Stavenger suddenly shot out of his chair, grabbed Humphries by the collar of his tunic and hauled him to his feet.
“Why don’t I just break your damned neck here and now and get this war over with?” he snarled.
Humphries went white. He hung limply in Stavenger’s grasp, not even able to raise his hands to defend himself.
Stavenger pushed him back onto the sofa. “Martin, I can see that you’re not going to stop this war of your own volition. It won’t stop until you’re stopped.”
Some color returned to Humphries’s face. With a trembling hand he pointed to Pancho. “What about her?

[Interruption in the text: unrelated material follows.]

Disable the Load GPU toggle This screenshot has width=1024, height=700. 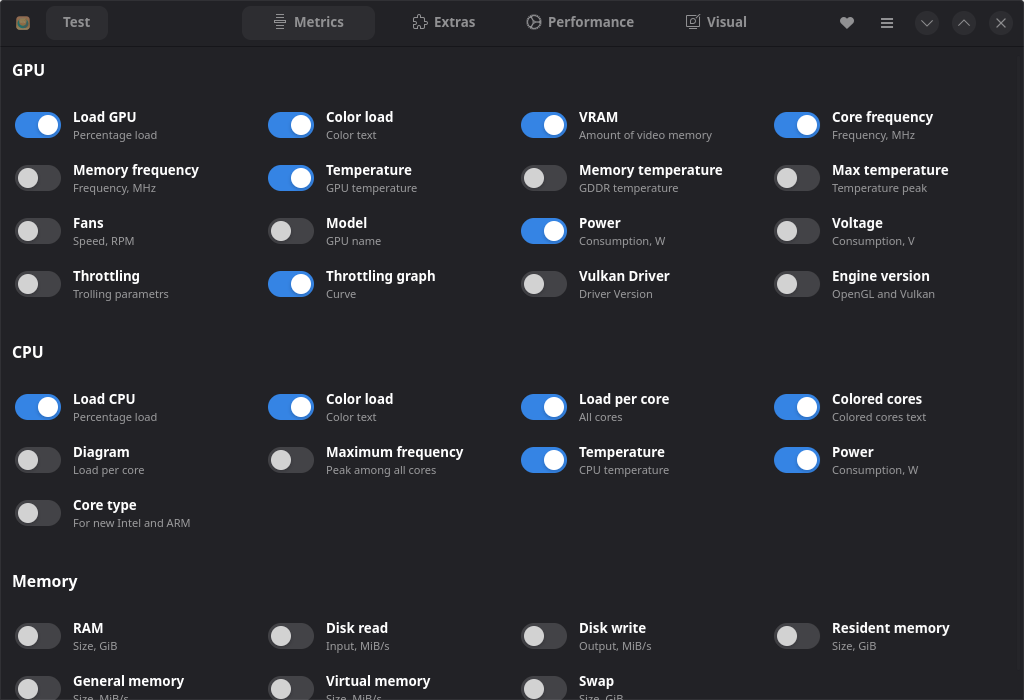pyautogui.click(x=37, y=124)
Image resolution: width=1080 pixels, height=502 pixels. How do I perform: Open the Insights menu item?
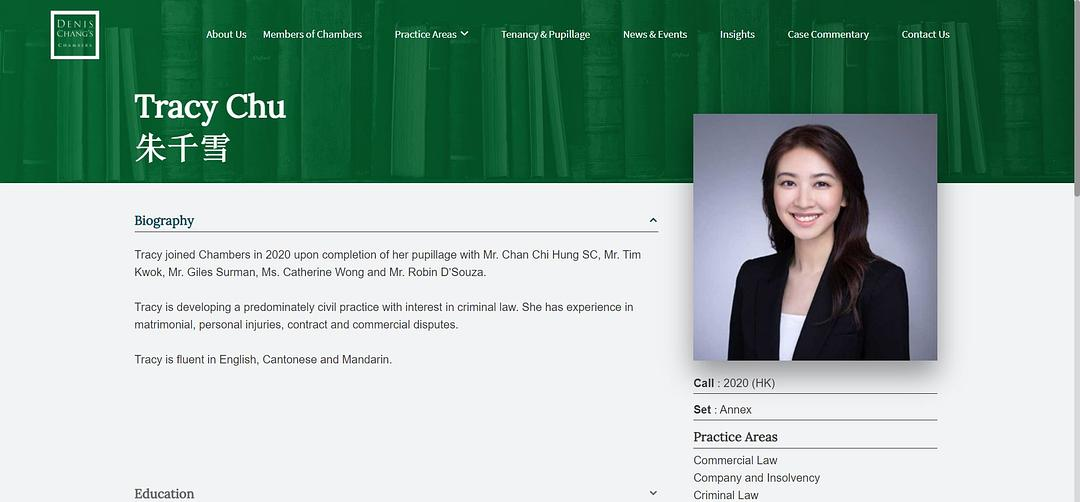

She started it!”
“I started it?” Pancho yelped. “That’s the biggest motherhumping lie I ever heard.”
“You started arming your ships!”
“You tried to assassinate me!”
“I did not!”
“The cable car from Hell Crater, remember? You’re saying you didn’t do that?”
“I didn’t!”
“Liar.”
“I didn’t do it!”
“Then who the hell did?”
“Not me!”
Stavenger’s phone chimed, interrupting their finger-pointing.
“Phone answer,” Stavenger called.
Edith Elgin’s face appeared on the screen. She looked tense, worried, almost frightened. “Doug, I know you’re going to hear about this one way or the other. The rock rats’ habitat at Ceres is being threatened by somebody who wants Lars Fuchs. It must be a Humphries operation. I’m safe on the Elsinore so far, but we don’t know what’s going to happen. This could get ugly.”
The screen went blank.
“Edith!” Stavenger called.
The screen remained gray, but a synthesized voice said, “Transmission was interrupted at the source. The system will attempt to reconnect.”
Stavenger whirled on Humphries. “If anything happens to my wife I’ll kill you. Understand me? I’ll kill you!”